Gee, my search referrers are just full of questions to which I don’t have the answer:

how long can defrosted fish stay in the refrigerator?

Anyone know? I rarely eat, much less cook, fish.

Oh, and the “crack whore” requests are down to only six today.

In my search referrals, somebody asks — and since I don’t know, I’m passing it along to you folks — “what is the wasteland in beowulf?”

Of course, thirteen people came here looking for “crack whore”, so you never know what sort of answer might satisfy these people.
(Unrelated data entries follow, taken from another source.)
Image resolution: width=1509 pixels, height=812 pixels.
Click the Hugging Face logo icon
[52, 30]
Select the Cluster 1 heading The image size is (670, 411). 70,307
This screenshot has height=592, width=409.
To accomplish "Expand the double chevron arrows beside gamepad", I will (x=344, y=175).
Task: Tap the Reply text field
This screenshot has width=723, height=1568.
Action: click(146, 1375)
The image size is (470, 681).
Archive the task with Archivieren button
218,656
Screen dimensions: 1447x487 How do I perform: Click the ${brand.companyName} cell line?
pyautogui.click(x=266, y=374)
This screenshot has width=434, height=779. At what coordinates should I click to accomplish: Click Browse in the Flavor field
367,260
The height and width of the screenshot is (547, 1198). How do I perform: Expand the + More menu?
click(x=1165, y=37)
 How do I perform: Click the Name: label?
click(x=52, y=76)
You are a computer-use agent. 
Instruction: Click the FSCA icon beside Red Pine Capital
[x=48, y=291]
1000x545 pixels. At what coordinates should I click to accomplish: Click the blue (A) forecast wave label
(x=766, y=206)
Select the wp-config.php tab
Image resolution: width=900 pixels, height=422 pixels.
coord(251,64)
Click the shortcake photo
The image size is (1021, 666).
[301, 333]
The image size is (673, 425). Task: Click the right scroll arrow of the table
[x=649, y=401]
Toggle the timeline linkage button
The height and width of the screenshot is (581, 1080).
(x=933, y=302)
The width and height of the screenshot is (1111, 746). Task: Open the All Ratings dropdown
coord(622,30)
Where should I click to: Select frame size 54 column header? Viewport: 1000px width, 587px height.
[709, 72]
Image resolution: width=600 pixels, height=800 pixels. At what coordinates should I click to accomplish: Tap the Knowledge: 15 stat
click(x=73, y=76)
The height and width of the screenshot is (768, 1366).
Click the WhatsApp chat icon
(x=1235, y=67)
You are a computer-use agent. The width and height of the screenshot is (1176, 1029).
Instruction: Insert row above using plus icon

For no real reason at all, I recently added Locus Online to my news feeds. Anyway, today’s edition features a brief obituary for Tetsu Yano, whom I’d never actually heard of before, but who apparently wrote (among other things) “the most reprinted Japanese science fiction story in the in the world” according to Strange Horizons. (I’m still trying to find a copy online of the story in question.)

This probably wouldn’t have come to my attention at all if the news feed hadn’t bunched the headline together with the text, so that what I originally read was all one uninterrupted line:

Death Writer and translator Tetsu Yano died on October 13th…

Maybe it was that I’d just finished reading the feed for Neil Gaiman’s journal, since Gaiman, too, is something of a Death writer/translator. Maybe it’s just the way my mind works. The idea of the Grim Reaper, visiting Tokyo, in desperate need of a translator, amuses me.